At the HxGN conference in Las Vegas Chris Bodely of Anglian Water which provides water and wastewater services to 6.3 million customers in the southeast of England gave an overview of GIS at the water utilty and in particular their implementation of a mobile GIS. This is relevant for any utility that is still sending paper maps and work orders to the field.
Background
In 1992 Anglian began digitizing their paper maps and drawings. In 1995 they implemented an AM/FM/GIS solution using Intergraph FRAMME. Then in 2003/2004 they developed a new GIS strategy, a key element of which was a mobile GIS solution. At that time field work orders were paper and the process to develop them was manual. Because it was a manual, paper-based process, it was difficult to process feedback from the field staff when something was changed or when errors in the records were documented by field staff. The result was that forms returned from the field were often incomplete and unreliable. This is a problem that most utilities relying on a paper-based process are experiencing.
Mobile GIS
In 2006 Anglian provided Panasonic Toughbooks to their field staff with a desktop mapping application and facilities data. The application enables field staff to see as-built maps and other information for Anglian's water and wastewater networks. In 2012 the application was replaced with an integrated application that includes accces to SAP.

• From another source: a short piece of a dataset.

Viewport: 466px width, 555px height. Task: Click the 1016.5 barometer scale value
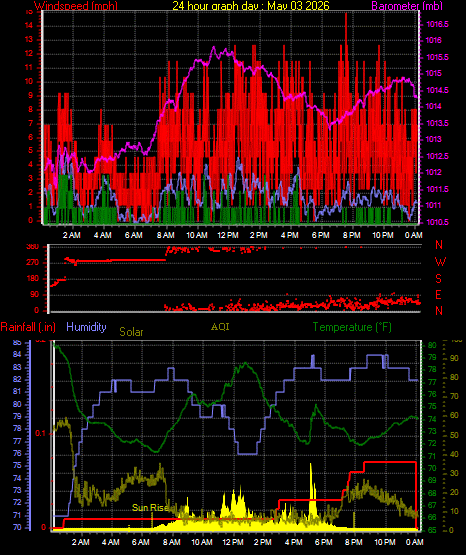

A key feature of the mobile GIS is that it also enables field staff to record errors and changes as redline directly on the digital map in the field as part of a two step automated process. The redline is which is then forwarded electroniaclly to Anglian's Central Mapping group. After reviewing the proposed changes Central Mapping update the faciltiies database with the new information. Providing direct access to the database has empowered the field staff, who are now taking greater responsibility for the reliability of the data in the facilities database.
Benefits
Anglian found that the mobile GIS resulted in producitivity improvments across most process areas of 2-5%. But the biggest benefit was in the area of data quality. Form completion and quality improved from the low 60s% to the high 90s% over a period of 6 months. This resulted in improved regulatory and statutory data capture, for example, to comply with the Traffic Management Act (TMA), and directly impacts the bottom line, because it means fewer fines for non-compliance with the TMA. Another major benefit was that empowerment resulted in a happier field workforce
The remaining major challenge is to provide the updated facilities information to field staff automatically. Currently it is a manual process requring ditribution of the updated facilities database via DVD.